For the common good



Just fifteen or so years after Jesus died, the Apostle Paul, after a famous conversion experience, was sent out into the Mediterranean world to found Christian communities. The first of those communities was in Corinth, a city in Greece that was complex, like many cities of its time in the Roman Empire, especially one near ports and well-trod Roman roads. It was urban, sophisticated, with a mix of ethnicities and classes - Jews, Greeks, and imports from other areas of the Empire. It was pluralistic - all kinds of religions were part of the social fabric. And it was a place where people lived life to the fullest. In a large economy fueled by global trade, the city’s residents were used to enjoying wonderful food and wine, appreciating fine art and architecture, depending on the toil of enslaved people, and debating the various philosophies of the day. Within that large, diverse culture, people identified themselves with one group or another and those groups argued with and took sides against each other. You might say they were partisan.

And then along comes Paul, preaching Christ crucified, extolling the power of weakness, and pressing his new little flock made up of all these different kinds of people to live as a community that valued something other than what the rest of the world valued: the common good. 

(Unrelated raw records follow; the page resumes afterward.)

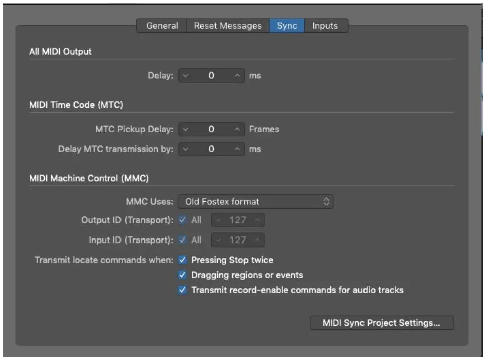Open the Reset Messages tab
Screen dimensions: 485x359
227,26
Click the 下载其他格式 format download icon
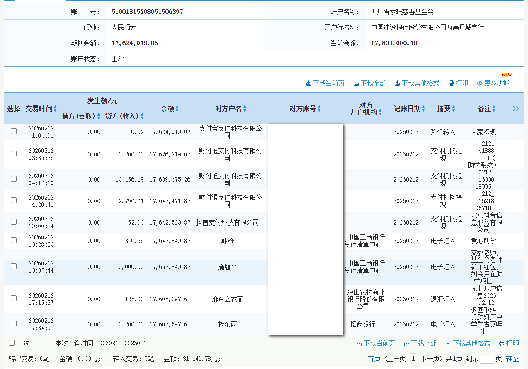This screenshot has width=528, height=369. coord(397,83)
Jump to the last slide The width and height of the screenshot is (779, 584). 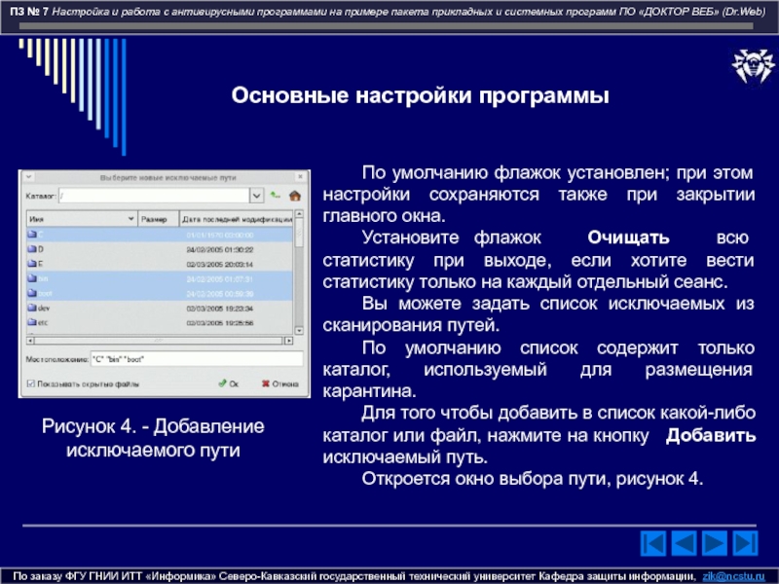(x=749, y=543)
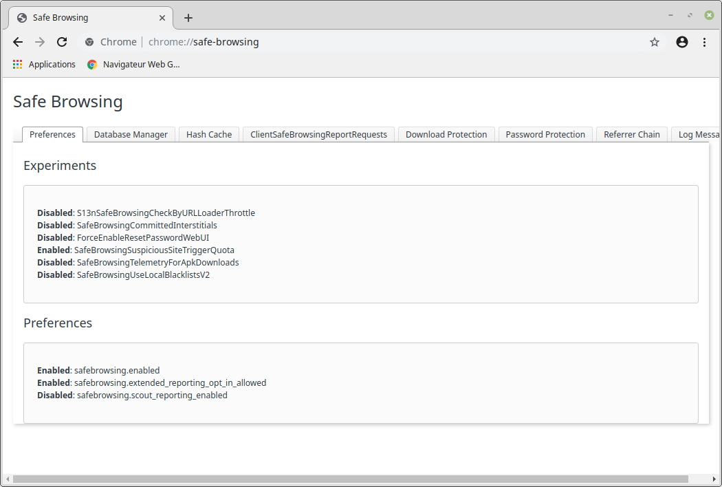Viewport: 722px width, 487px height.
Task: Open the Applications shortcut in bookmarks bar
Action: (44, 65)
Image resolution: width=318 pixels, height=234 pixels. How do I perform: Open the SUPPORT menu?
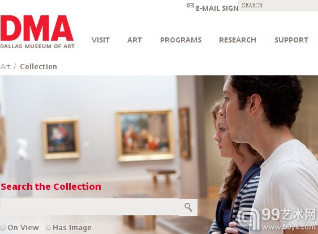291,40
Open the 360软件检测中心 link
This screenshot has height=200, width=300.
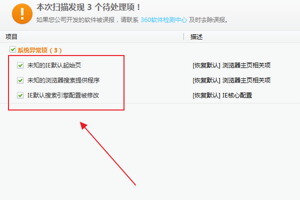[164, 20]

Paul often wrote about freedom, but what he meant by that was that followers of Jesus enjoy freedom from society’s prescribed notions of identity and worth. A household slave had the same standing in God’s eyes and thus in the Christian community’s eyes as a great landowner, even though society might not bother to count such a person as worthy. A wealthy person was freed from the pressure to accept the social wisdom that the way to stay on top is to disenfranchise others and instead use their assets in service to others. When Paul talked about freedom, he was talking about the freedom to do the right thing for the common good instead of being slaves to whatever societal conventions are prevailing at the time. 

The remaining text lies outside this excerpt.